__BRIEF__: Render the lines of the records starting at the line containing "Click the empty" and ending with the line containing "Looking at the screenshot, I should [x=992, y=299].", both included, as a JSON list of strings with one string per line and blank lines omitted.

-------- PROVIDED INFORMATION --------

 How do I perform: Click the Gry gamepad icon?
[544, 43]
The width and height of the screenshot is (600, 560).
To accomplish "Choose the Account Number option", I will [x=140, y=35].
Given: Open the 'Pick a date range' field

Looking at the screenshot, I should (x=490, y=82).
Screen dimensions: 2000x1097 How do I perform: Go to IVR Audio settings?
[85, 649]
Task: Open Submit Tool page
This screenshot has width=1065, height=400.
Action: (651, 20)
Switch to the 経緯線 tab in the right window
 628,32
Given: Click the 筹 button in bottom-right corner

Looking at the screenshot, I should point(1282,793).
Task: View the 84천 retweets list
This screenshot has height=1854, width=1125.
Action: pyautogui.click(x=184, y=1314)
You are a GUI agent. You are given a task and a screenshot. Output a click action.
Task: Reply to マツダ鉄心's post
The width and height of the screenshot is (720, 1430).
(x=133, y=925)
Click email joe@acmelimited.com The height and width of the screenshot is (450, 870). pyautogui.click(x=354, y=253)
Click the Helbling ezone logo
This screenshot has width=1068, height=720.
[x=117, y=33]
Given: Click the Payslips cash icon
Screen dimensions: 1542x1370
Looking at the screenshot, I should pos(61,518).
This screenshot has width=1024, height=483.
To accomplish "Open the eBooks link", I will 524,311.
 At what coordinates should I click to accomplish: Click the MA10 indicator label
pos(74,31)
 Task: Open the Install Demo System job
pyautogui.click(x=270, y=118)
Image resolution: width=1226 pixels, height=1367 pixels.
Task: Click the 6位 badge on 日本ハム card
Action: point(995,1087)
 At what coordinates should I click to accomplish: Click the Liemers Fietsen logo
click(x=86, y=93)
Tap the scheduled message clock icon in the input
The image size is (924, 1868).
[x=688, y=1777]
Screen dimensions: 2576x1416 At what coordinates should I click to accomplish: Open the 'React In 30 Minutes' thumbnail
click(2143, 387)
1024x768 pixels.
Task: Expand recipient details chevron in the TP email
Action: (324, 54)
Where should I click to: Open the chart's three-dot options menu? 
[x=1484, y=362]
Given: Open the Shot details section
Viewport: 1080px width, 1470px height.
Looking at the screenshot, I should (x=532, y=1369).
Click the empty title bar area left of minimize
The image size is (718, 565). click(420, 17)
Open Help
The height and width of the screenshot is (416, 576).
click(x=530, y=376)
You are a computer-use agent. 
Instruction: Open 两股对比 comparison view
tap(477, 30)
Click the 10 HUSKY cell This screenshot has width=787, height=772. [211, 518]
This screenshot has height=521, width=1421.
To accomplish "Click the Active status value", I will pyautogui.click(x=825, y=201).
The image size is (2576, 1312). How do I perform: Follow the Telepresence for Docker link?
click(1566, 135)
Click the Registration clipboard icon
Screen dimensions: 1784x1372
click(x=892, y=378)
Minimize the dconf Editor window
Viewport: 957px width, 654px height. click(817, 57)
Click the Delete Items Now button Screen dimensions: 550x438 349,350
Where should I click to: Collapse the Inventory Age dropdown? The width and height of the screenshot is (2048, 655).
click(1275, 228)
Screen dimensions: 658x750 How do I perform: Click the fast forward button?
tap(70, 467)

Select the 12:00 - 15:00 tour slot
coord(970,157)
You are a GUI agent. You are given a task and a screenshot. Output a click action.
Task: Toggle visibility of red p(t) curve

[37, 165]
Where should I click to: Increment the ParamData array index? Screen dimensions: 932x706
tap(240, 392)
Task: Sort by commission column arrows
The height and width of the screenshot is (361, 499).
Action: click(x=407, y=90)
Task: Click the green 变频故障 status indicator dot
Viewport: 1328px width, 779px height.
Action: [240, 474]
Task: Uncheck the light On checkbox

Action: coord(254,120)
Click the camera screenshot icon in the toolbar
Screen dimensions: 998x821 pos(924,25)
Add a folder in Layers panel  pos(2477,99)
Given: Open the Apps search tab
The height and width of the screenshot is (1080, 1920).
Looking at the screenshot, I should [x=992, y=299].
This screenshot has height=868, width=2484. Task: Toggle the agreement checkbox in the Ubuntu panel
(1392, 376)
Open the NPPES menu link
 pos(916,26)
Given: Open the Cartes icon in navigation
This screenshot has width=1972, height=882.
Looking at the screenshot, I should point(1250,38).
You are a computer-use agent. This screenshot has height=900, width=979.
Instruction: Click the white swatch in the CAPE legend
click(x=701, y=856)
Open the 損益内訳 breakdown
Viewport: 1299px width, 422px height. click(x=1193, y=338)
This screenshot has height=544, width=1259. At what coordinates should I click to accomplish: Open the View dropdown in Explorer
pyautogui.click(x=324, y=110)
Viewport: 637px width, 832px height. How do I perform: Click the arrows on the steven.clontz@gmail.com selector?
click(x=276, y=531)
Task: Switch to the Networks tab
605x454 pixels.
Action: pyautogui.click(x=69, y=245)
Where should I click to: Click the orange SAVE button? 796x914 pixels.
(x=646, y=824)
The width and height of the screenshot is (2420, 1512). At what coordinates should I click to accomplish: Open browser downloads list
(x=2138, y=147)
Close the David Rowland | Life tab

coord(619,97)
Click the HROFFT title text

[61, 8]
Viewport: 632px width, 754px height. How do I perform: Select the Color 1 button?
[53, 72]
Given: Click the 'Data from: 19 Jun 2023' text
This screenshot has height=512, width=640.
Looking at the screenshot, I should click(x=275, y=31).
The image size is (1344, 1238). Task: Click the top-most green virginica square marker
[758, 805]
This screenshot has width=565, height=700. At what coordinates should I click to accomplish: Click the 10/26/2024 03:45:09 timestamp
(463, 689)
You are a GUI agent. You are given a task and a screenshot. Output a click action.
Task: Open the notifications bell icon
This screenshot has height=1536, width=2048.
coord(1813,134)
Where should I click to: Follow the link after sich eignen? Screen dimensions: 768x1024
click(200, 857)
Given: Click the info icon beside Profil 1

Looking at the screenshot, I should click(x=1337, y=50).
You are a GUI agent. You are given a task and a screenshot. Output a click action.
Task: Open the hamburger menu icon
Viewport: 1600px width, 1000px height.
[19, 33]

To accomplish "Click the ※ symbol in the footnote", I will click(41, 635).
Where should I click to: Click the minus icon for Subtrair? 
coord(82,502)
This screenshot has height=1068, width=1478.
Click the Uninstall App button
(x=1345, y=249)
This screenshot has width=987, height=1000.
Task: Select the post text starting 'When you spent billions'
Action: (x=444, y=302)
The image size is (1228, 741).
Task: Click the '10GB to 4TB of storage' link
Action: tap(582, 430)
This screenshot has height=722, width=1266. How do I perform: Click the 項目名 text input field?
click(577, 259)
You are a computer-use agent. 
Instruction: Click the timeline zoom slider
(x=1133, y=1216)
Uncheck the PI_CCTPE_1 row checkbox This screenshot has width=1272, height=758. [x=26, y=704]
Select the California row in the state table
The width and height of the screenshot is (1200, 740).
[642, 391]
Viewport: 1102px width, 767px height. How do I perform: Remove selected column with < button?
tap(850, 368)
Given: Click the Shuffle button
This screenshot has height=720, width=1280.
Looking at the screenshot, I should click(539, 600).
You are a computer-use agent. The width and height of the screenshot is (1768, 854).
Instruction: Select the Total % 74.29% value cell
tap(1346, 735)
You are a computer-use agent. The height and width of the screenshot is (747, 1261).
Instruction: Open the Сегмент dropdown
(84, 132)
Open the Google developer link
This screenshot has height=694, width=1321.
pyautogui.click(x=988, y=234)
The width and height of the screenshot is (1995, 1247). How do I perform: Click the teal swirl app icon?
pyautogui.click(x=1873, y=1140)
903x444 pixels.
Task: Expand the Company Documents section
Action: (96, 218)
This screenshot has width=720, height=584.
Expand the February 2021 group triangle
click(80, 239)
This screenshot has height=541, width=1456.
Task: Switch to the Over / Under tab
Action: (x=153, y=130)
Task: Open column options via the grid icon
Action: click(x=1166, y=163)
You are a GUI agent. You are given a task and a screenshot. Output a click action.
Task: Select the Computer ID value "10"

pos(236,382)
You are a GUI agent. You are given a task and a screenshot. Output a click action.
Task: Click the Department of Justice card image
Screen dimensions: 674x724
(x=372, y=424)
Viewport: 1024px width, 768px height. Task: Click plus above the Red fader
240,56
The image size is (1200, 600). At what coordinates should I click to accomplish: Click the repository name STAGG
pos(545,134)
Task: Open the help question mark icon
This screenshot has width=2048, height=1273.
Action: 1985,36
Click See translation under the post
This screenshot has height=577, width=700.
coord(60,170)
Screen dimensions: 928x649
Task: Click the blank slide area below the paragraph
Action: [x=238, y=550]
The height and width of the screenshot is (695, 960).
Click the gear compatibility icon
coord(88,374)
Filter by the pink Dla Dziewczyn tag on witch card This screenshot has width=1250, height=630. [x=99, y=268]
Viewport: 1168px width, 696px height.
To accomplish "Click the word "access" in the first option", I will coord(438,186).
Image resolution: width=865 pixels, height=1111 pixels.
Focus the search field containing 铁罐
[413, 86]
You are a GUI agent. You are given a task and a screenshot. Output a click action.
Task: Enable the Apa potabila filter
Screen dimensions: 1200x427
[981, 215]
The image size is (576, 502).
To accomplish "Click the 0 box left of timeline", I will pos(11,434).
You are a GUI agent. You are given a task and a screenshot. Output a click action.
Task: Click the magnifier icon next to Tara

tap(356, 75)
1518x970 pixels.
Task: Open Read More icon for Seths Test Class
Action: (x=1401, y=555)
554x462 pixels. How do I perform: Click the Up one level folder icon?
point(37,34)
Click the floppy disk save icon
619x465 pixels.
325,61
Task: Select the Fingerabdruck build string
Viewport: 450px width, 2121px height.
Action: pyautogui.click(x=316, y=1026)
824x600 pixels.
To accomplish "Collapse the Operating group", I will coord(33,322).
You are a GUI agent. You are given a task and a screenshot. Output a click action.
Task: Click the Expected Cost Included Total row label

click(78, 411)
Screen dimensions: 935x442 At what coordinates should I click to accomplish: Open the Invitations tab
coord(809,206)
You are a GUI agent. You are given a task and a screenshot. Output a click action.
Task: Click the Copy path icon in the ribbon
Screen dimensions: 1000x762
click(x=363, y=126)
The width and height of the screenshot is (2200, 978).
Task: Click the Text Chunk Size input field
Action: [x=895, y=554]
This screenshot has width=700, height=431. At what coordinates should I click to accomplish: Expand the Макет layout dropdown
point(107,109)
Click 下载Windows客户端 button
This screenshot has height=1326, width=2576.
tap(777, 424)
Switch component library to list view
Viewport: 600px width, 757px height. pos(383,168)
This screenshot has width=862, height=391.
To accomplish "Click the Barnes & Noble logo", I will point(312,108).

--------

__ANSWER TO THIS TASK__:
[
  "Click the empty title bar area left of minimize",
  "The image size is (718, 565). click(420, 17)",
  "Open Help",
  "The height and width of the screenshot is (416, 576).",
  "click(x=530, y=376)",
  "You are a computer-use agent. ",
  "Instruction: Open 两股对比 comparison view",
  "tap(477, 30)",
  "Click the 10 HUSKY cell This screenshot has width=787, height=772. [211, 518]",
  "This screenshot has height=521, width=1421.",
  "To accomplish \"Click the Active status value\", I will pyautogui.click(x=825, y=201).",
  "The image size is (2576, 1312). How do I perform: Follow the Telepresence for Docker link?",
  "click(1566, 135)",
  "Click the Registration clipboard icon",
  "Screen dimensions: 1784x1372",
  "click(x=892, y=378)",
  "Minimize the dconf Editor window",
  "Viewport: 957px width, 654px height. click(817, 57)",
  "Click the Delete Items Now button Screen dimensions: 550x438 349,350",
  "Where should I click to: Collapse the Inventory Age dropdown? The width and height of the screenshot is (2048, 655).",
  "click(1275, 228)",
  "Screen dimensions: 658x750 How do I perform: Click the fast forward button?",
  "tap(70, 467)",
  "Select the 12:00 - 15:00 tour slot",
  "coord(970,157)",
  "You are a GUI agent. You are given a task and a screenshot. Output a click action.",
  "Task: Toggle visibility of red p(t) curve",
  "[37, 165]",
  "Where should I click to: Increment the ParamData array index? Screen dimensions: 932x706",
  "tap(240, 392)",
  "Task: Sort by commission column arrows",
  "The height and width of the screenshot is (361, 499).",
  "Action: click(x=407, y=90)",
  "Task: Click the green 变频故障 status indicator dot",
  "Viewport: 1328px width, 779px height.",
  "Action: [240, 474]",
  "Task: Uncheck the light On checkbox",
  "Action: coord(254,120)",
  "Click the camera screenshot icon in the toolbar",
  "Screen dimensions: 998x821 pos(924,25)",
  "Add a folder in Layers panel  pos(2477,99)",
  "Given: Open the Apps search tab",
  "The height and width of the screenshot is (1080, 1920).",
  "Looking at the screenshot, I should [x=992, y=299]."
]